**DATA ENTRIES**
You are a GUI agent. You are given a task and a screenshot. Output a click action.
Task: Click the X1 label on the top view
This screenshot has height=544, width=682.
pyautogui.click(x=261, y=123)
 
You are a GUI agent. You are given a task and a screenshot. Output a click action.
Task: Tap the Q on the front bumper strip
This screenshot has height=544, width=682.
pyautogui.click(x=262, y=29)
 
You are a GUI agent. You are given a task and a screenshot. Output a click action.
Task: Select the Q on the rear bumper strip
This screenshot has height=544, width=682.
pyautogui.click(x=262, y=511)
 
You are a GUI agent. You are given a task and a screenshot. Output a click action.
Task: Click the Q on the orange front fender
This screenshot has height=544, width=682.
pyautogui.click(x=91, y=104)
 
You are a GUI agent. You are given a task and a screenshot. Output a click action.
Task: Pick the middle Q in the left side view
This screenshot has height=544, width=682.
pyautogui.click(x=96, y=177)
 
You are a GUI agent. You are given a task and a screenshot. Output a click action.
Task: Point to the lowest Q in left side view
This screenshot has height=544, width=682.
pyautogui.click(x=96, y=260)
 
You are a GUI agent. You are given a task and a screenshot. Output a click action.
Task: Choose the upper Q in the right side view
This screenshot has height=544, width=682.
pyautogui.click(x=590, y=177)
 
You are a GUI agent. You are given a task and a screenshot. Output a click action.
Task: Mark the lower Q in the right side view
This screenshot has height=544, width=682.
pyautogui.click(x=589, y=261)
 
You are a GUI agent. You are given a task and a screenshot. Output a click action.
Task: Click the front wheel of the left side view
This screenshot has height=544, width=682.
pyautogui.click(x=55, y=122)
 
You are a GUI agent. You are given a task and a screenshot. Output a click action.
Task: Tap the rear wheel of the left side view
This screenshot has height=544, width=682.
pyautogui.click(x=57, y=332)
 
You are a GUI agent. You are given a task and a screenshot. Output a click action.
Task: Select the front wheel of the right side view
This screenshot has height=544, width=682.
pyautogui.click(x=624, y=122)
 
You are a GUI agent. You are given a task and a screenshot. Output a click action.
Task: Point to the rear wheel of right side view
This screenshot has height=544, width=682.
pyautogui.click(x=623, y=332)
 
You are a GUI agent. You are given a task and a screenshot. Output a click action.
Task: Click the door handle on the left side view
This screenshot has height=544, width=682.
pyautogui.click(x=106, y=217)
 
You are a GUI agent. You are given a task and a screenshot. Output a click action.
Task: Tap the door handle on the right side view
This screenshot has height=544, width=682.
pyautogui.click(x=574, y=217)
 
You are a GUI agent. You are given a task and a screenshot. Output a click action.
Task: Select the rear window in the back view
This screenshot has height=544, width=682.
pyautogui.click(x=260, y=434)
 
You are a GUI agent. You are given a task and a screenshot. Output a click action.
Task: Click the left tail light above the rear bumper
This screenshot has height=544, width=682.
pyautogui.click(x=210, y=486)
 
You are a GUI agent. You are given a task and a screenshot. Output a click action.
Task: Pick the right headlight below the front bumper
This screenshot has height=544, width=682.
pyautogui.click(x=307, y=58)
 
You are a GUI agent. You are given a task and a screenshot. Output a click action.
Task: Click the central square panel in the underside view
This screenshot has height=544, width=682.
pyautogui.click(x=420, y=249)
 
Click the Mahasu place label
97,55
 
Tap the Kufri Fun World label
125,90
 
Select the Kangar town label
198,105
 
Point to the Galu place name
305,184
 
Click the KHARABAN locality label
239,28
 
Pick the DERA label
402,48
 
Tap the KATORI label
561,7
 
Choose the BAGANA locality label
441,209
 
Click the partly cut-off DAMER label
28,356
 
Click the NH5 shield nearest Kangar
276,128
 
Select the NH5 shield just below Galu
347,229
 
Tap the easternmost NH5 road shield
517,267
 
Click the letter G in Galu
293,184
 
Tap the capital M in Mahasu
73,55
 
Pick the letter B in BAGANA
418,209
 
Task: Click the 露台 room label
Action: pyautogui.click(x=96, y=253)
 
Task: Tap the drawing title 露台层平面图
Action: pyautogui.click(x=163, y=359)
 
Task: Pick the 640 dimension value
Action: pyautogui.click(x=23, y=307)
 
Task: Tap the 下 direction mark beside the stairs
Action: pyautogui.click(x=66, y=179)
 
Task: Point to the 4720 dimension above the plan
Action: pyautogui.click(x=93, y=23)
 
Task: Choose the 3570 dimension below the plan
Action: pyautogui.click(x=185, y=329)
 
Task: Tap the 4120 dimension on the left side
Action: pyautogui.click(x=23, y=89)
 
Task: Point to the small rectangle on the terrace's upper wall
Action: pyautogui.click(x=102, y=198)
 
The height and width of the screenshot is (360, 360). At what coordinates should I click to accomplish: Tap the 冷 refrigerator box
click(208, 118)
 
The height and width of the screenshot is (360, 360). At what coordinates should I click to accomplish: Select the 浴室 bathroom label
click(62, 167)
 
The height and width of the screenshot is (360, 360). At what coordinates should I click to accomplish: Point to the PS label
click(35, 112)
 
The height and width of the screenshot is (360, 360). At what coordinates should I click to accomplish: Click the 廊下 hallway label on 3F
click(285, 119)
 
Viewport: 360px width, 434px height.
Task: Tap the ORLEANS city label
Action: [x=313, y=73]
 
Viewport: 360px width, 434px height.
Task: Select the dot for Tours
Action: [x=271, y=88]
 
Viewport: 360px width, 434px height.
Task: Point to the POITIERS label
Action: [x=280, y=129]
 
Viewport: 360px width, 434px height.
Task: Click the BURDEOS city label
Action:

**AIM**
Lay out all of the data above as a numbered list with one line per item, leaving out the blank lines.

**EXERCISE RESPONSE**
1. You are a GUI agent. You are given a task and a screenshot. Output a click action.
2. Task: Click the X1 label on the top view
3. This screenshot has height=544, width=682.
4. pyautogui.click(x=261, y=123)
5. You are a GUI agent. You are given a task and a screenshot. Output a click action.
6. Task: Tap the Q on the front bumper strip
7. This screenshot has height=544, width=682.
8. pyautogui.click(x=262, y=29)
9. You are a GUI agent. You are given a task and a screenshot. Output a click action.
10. Task: Select the Q on the rear bumper strip
11. This screenshot has height=544, width=682.
12. pyautogui.click(x=262, y=511)
13. You are a GUI agent. You are given a task and a screenshot. Output a click action.
14. Task: Click the Q on the orange front fender
15. This screenshot has height=544, width=682.
16. pyautogui.click(x=91, y=104)
17. You are a GUI agent. You are given a task and a screenshot. Output a click action.
18. Task: Pick the middle Q in the left side view
19. This screenshot has height=544, width=682.
20. pyautogui.click(x=96, y=177)
21. You are a GUI agent. You are given a task and a screenshot. Output a click action.
22. Task: Point to the lowest Q in left side view
23. This screenshot has height=544, width=682.
24. pyautogui.click(x=96, y=260)
25. You are a GUI agent. You are given a task and a screenshot. Output a click action.
26. Task: Choose the upper Q in the right side view
27. This screenshot has height=544, width=682.
28. pyautogui.click(x=590, y=177)
29. You are a GUI agent. You are given a task and a screenshot. Output a click action.
30. Task: Mark the lower Q in the right side view
31. This screenshot has height=544, width=682.
32. pyautogui.click(x=589, y=261)
33. You are a GUI agent. You are given a task and a screenshot. Output a click action.
34. Task: Click the front wheel of the left side view
35. This screenshot has height=544, width=682.
36. pyautogui.click(x=55, y=122)
37. You are a GUI agent. You are given a task and a screenshot. Output a click action.
38. Task: Tap the rear wheel of the left side view
39. This screenshot has height=544, width=682.
40. pyautogui.click(x=57, y=332)
41. You are a GUI agent. You are given a task and a screenshot. Output a click action.
42. Task: Select the front wheel of the right side view
43. This screenshot has height=544, width=682.
44. pyautogui.click(x=624, y=122)
45. You are a GUI agent. You are given a task and a screenshot. Output a click action.
46. Task: Point to the rear wheel of right side view
47. This screenshot has height=544, width=682.
48. pyautogui.click(x=623, y=332)
49. You are a GUI agent. You are given a task and a screenshot. Output a click action.
50. Task: Click the door handle on the left side view
51. This screenshot has height=544, width=682.
52. pyautogui.click(x=106, y=217)
53. You are a GUI agent. You are given a task and a screenshot. Output a click action.
54. Task: Tap the door handle on the right side view
55. This screenshot has height=544, width=682.
56. pyautogui.click(x=574, y=217)
57. You are a GUI agent. You are given a task and a screenshot. Output a click action.
58. Task: Select the rear window in the back view
59. This screenshot has height=544, width=682.
60. pyautogui.click(x=260, y=434)
61. You are a GUI agent. You are given a task and a screenshot. Output a click action.
62. Task: Click the left tail light above the rear bumper
63. This screenshot has height=544, width=682.
64. pyautogui.click(x=210, y=486)
65. You are a GUI agent. You are given a task and a screenshot. Output a click action.
66. Task: Pick the right headlight below the front bumper
67. This screenshot has height=544, width=682.
68. pyautogui.click(x=307, y=58)
69. You are a GUI agent. You are given a task and a screenshot. Output a click action.
70. Task: Click the central square panel in the underside view
71. This screenshot has height=544, width=682.
72. pyautogui.click(x=420, y=249)
73. Click the Mahasu place label
74. 97,55
75. Tap the Kufri Fun World label
76. 125,90
77. Select the Kangar town label
78. 198,105
79. Point to the Galu place name
80. 305,184
81. Click the KHARABAN locality label
82. 239,28
83. Pick the DERA label
84. 402,48
85. Tap the KATORI label
86. 561,7
87. Choose the BAGANA locality label
88. 441,209
89. Click the partly cut-off DAMER label
90. 28,356
91. Click the NH5 shield nearest Kangar
92. 276,128
93. Select the NH5 shield just below Galu
94. 347,229
95. Tap the easternmost NH5 road shield
96. 517,267
97. Click the letter G in Galu
98. 293,184
99. Tap the capital M in Mahasu
100. 73,55
101. Pick the letter B in BAGANA
102. 418,209
103. Task: Click the 露台 room label
104. Action: pyautogui.click(x=96, y=253)
105. Task: Tap the drawing title 露台层平面图
106. Action: pyautogui.click(x=163, y=359)
107. Task: Pick the 640 dimension value
108. Action: pyautogui.click(x=23, y=307)
109. Task: Tap the 下 direction mark beside the stairs
110. Action: pyautogui.click(x=66, y=179)
111. Task: Point to the 4720 dimension above the plan
112. Action: pyautogui.click(x=93, y=23)
113. Task: Choose the 3570 dimension below the plan
114. Action: pyautogui.click(x=185, y=329)
115. Task: Tap the 4120 dimension on the left side
116. Action: pyautogui.click(x=23, y=89)
117. Task: Point to the small rectangle on the terrace's upper wall
118. Action: pyautogui.click(x=102, y=198)
119. The height and width of the screenshot is (360, 360). At what coordinates should I click to accomplish: Tap the 冷 refrigerator box
120. click(208, 118)
121. The height and width of the screenshot is (360, 360). At what coordinates should I click to accomplish: Select the 浴室 bathroom label
122. click(62, 167)
123. The height and width of the screenshot is (360, 360). At what coordinates should I click to accomplish: Point to the PS label
124. click(35, 112)
125. The height and width of the screenshot is (360, 360). At what coordinates should I click to accomplish: Click the 廊下 hallway label on 3F
126. click(285, 119)
127. Viewport: 360px width, 434px height.
128. Task: Tap the ORLEANS city label
129. Action: [x=313, y=73]
130. Viewport: 360px width, 434px height.
131. Task: Select the dot for Tours
132. Action: [x=271, y=88]
133. Viewport: 360px width, 434px height.
134. Task: Point to the POITIERS label
135. Action: [x=280, y=129]
136. Viewport: 360px width, 434px height.
137. Task: Click the BURDEOS city label
138. Action:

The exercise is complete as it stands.